Den Sachverhalt freundlich rüberzubringen war unmöglich. Dann lieber gleich deutlich.

»Bis dahin sind alle laufenden Verfahren eingestellt, und wir haben kein Gesetz mehr, um die Beschuldigten zu verfolgen.«

Alex machte eine Pause.

»Man wird Ihnen zweifellos empfehlen, mit einer Anzeige wegen Mobbing weiterzumachen. Das kann vors Arbeitsgericht gehen, aber das ist ein anderes Verfahren. Die Taten sind dann keine mehr, die nach dem Strafrecht zu verurteilen wären, verstehen Sie? Unser Dezernat ist damit aus dem Spiel, wir sind nicht mehr zuständig …«

»Und bei Mobbing müssen wir beweisen, dass wir Opfer sind, und nicht er, dass er unschuldig ist, meinen Sie das?«, wollte Aïssa wissen.

»Dann steht Ihr Wort gegen das von Lassain«, bestätigte Marco, wenn auch widerstrebend.

Alex musterte die beiden jungen Frauen. Sie waren sehr schön, hatten perfekte Haut und feste Brüste, was kaum zu übersehen war, trotz ihrer strengen schwarzen Pullis. Natürlich schaute Alex sich die Körper um sie herum an.
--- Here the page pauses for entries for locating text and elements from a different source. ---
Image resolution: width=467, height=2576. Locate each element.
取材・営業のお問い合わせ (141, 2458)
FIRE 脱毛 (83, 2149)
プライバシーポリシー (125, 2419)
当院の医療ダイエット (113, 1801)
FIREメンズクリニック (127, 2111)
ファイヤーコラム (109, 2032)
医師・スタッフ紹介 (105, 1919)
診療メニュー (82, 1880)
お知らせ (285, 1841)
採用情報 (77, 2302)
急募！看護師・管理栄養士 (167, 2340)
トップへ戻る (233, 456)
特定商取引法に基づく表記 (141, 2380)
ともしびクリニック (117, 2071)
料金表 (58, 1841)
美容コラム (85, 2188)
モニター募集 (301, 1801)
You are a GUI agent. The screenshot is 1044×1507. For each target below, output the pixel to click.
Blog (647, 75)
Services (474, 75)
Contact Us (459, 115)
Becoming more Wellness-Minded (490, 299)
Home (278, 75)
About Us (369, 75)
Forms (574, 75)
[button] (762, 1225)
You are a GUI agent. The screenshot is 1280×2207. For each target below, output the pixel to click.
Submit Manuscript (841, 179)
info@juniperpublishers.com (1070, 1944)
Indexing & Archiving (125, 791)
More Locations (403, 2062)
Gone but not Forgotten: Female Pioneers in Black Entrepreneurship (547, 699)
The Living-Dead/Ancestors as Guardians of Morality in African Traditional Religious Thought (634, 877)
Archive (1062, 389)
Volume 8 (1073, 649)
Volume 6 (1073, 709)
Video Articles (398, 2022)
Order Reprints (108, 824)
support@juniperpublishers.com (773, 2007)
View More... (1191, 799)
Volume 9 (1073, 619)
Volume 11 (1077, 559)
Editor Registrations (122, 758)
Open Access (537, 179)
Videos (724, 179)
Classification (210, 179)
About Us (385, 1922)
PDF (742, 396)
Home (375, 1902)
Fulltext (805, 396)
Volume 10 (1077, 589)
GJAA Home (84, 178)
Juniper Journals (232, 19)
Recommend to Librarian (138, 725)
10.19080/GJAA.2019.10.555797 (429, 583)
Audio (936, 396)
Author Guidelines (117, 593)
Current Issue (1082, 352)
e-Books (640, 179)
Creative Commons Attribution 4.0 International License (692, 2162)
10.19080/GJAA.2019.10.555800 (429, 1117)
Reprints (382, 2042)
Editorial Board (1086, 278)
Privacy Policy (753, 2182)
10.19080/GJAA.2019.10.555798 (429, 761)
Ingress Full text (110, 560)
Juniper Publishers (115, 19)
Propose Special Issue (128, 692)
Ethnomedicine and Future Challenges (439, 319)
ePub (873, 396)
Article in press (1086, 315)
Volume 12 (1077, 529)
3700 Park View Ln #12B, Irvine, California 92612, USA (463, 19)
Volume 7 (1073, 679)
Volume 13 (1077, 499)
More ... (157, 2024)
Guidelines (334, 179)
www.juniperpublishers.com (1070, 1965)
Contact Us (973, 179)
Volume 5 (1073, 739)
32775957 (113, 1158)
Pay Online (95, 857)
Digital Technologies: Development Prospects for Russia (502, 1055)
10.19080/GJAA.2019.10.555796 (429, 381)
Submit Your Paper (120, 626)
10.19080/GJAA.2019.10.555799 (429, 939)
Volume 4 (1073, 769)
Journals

Da war die Lust, denn die schönen Dinge, genau wie die schönen Menschen, machen einem Lust, sie zu berühren, sie sich zu nehmen, sie zu besitzen. Nur behielt Alex, im Unterschied zu Lassain, ihre Gedanken für sich und ihre Hände flach auf dem Tisch – Beweis dafür, dass es möglich war.

»Die Tatsache, dass er schon mal angeklagt war, könnte für Sie von Vorteil sein.«

Sie hoffte, ihr Tonfall war beruhigend.

Jennifer atmete tief ein und blies die Luft langsam wieder aus, sie zitterte. Aïssa blickte auf ihre gefalteten Hände im Schoß.

»Er wird sie als Zeugen benennen.«

»Wen, sie?«, fragte Alex.

»Die anderen«, sagte Aïssa. »Das ganze Management. Sie sind zu sechst, alle über fünfzig, sie spielen zusammen Golf, stoßen jeden Mittag in der Brasserie miteinander an. Sie werden für ihn aussagen. Für Lassain.«

»Sie meinen, alle sind auf seiner Seite?«, fragte Marco.